Hardware Driver Manager

Paul S paulatgm at gmail.com
Thu Mar 19 19:04:50 UTC 2009

I've found the jockey-kde sometimes fails to activate or deactivate the 
drivers, but I've always had success with jockey-gtk.  If you don't have 
jockey-gtk installed, install it and then give it a try.  I usually 
start it from the command line, because kde seems to hide the menu entry 
too.  Simply:

$ jockey-gtk

Make sure you pick the STA driver, not the open source fw-cutter.  STA 
will create a module called /lib/modules/<kernel>/volatile/wl.ko

There's a problem also with the improper entry in the 
/etc/modprobe.d/blacklist-bcm43 that it installs.  If you also have the 
broadcom eth0 card that uses the b44 driver, it will install "ssb" 
during boot up and "ssb" will grab the wifi card before "wl" has a 
chance, preventing wl from loading (fixed on jaunty 
https://bugs.launchpad.net/bugs/333903, but maybe not hardy or intrepid) 
.. ymmv.

Once you've rebooted, you can check which driver is using it by running 
in a konsole:

$ lshw -C network

The output will include all network cards and their drivers.  If the 
wifi shows it's using the "ssb" module and "b43-pci-bridge" instead of 
"wl" then you know the /etc/modprobe.d/blacklist-bcm43 is not working.

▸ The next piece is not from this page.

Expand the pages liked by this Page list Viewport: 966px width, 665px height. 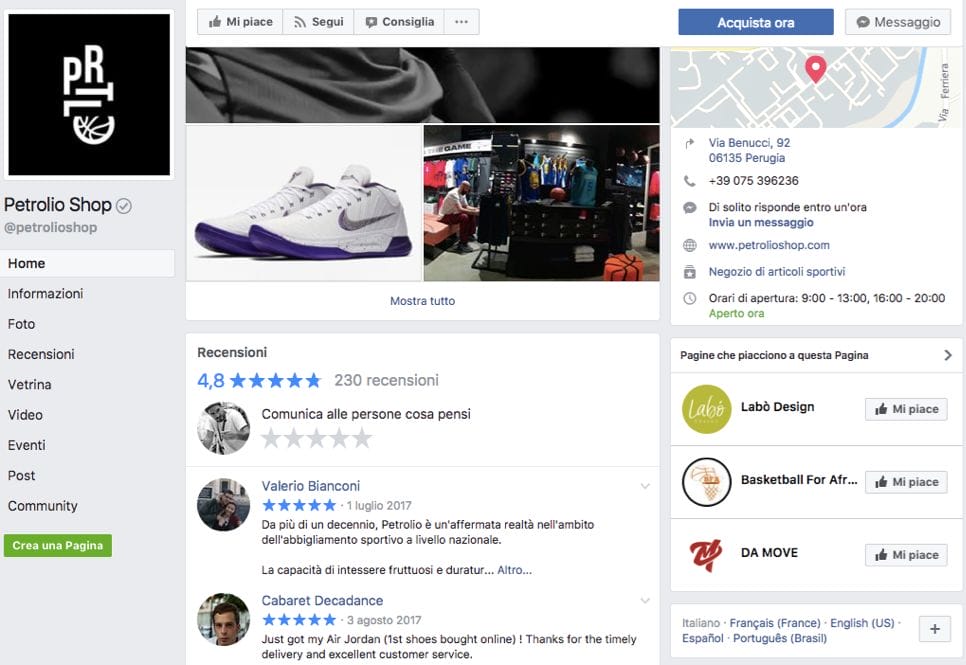click(x=948, y=355)
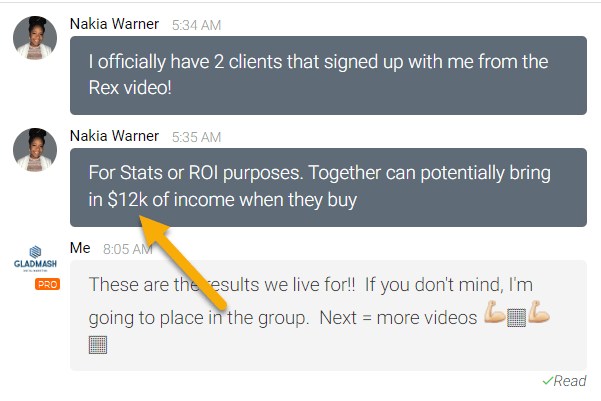Screen dimensions: 601x401
Task: Click the placeholder glyph box under 'going to place'
Action: [98, 345]
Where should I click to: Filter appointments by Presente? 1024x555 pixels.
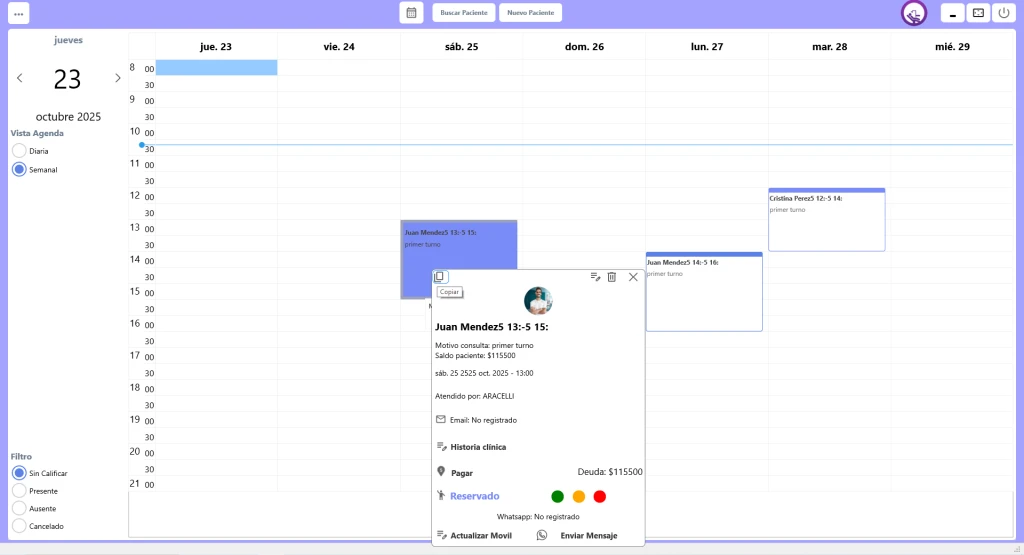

So, replace the contents of that file with:

blacklist bcm43xx
blacklist b43
blacklist b43legacy
blacklist ssb
blacklist b44
# load wl before b44 so that both work
install wl modprobe -r b43 b44 b43legacy ssb; modprobe --ignore-install 
wl $CMDLINE_OPTS; modprobe --ignore-install b44

Then, remake you're initramfs with this command in a konsole:

$ sudo update-initramfs -v -u all

and reboot.  Recheck with lshw -C network to see if it got the correct 
driver module if it's still not working.  As a last resort, it's also 
easy to build the module from the source from broadcom.